Security in a World of Zero TrustBy
We have arrived at a point where personal privacy can no longer be guaranteed online. The dark web offers digitally lethal malware at affordable prices, and many of these tools no longer require expertise to wield. Yet in the cloud-first environment, our dependence on data grows exponentially, increasing our exposure.
While working as the CTO for NetGear in 2014, electrical engineer Jeff Capone realized that the growing number of devices companies use and the amount of unstructured data that pass through them presented a “massive threat.” International Data Group (IDG) last year projected that by 2025, there will be 163 zettabytes (1ZB = 1 sextillion bytes) of data circulating worldwide, and most of that (80%) will be unstructured. Unstructured data is defined by Wikipedia as “information that either does not have a predefined data model or is not organized in a predefined manner.” It can be text, pictures, bar codes, library records, and much more. In an article for Security Today, Capone wrote, “One of the most problematic data types to secure is unstructured data. The dilemma for security professionals is how they can effectively manage the huge volumes of unstructured data that are shared across all types of documents and formats and spread internally and externally.” As network perimeters were becoming more porous due to multiple paths in and out with numerous device types and cloud destinations, what was needed, Capone decided, was an opt-out model for security.
The then-conventional approach assumed that internal networks should be secured and that external networks weren’t to be trusted. Internal files that were selected for protection were put behind firewalls, and traditional perimeters were assumed to be enough protection against the rising tide of unstructured data.
Capone saw four key vulnerabilities of the traditional opt-in model:
- With numerous entry points in a cloud-first environment, companies no longer owned or secured the servers where their data was kept.
- The threats weren’t just coming from external networks.
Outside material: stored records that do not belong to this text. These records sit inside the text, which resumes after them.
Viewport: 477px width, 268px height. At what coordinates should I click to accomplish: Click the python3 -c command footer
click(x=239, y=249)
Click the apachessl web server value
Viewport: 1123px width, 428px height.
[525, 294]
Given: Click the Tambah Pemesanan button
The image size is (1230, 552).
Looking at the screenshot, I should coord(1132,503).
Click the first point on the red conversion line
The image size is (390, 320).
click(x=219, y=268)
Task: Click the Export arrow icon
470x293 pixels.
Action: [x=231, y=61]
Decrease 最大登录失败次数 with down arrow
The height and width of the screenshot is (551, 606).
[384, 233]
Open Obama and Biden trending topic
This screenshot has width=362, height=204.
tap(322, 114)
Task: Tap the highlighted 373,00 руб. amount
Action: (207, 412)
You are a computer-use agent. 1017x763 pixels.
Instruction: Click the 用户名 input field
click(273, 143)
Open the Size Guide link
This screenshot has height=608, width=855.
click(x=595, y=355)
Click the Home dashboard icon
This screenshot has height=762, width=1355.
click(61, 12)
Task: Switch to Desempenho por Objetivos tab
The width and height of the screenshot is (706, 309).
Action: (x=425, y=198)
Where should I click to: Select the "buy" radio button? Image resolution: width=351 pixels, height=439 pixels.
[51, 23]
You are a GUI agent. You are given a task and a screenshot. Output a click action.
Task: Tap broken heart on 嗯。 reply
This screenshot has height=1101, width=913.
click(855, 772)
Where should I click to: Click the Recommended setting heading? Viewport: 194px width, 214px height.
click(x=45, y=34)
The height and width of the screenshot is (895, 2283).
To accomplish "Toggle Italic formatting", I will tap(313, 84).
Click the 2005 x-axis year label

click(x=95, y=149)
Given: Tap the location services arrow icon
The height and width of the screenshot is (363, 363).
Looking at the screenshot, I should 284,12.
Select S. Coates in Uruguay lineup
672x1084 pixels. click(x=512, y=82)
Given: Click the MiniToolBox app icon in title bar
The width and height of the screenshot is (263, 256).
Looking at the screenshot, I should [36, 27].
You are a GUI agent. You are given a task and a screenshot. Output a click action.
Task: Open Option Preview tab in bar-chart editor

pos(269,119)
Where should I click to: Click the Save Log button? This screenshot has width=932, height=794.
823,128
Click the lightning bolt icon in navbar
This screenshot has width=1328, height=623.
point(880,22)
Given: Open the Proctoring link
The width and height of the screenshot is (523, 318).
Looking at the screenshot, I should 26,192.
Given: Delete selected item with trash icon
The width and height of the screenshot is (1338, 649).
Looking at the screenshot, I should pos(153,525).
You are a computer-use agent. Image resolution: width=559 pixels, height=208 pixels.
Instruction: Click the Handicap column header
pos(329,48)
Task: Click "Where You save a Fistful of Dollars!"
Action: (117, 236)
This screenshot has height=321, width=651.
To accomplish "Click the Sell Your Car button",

A McAfee survey showed 43% of data breaches are caused internally, by carelessness or malicious intent.
- Internally securing a confidential file isn’t enough. Copy-and-paste sections from the file might be exported to other reports or presentations, and emailing the file or some content from it may have created derivative works unprotected by the original security.
- Even with proper training, you can’t always count on employees to keep data secure.
The market research company Forrester has defined a new model with an approach it calls Zero Trust, which has three requirements:
- Ensure that all resources are accessed securely, no matter the location.
- Adopt a least-privilege (very restrictive) strategy, and strictly enforce access control.
- Inspect, log, and audit all traffic.
Jeff Capone ultimately cofounded a cybersecurity company, Secure Circle, (www.securecircle.com), which is built on the Zero Trust mandate. Its system assumes all files require encryption in all three possible states: while they are being used, when they are sent somewhere, and while they sit stored on disks or in the cloud.
Capone’s system is opt-out, based on the assumption that “It’s easier to protect everything and decide what is not important and can be shared outside the organization.” The system allows users with legitimate reasons for doing so to release files from protection, i.e., to opt-out.
SecureCircle’s Transparent File Encryption has a number of unique features, including complete transparency. Users and applications can interact with encrypted data as they would with unprotected files. The files are opened in the same way, file names or extensions aren’t changed, and the user won’t see any difference unless, or until, they do something they aren’t supposed to.
The protected files are tracked each time the authorization process logs in a user or application. Because of the encryption that follows them, the files are retractable, and, when necessary, can be disabled no matter their location.
An additional function called the Similarity Detection Engine understands and keeps a record of the DNA of the file content. When that file’s DNA is found in another file, as in copy-and-paste or save-as duplications, the derivative material is automatically protected.
No one expects the amount of unstructured data to decrease, but the good news is that corporate security is evolving.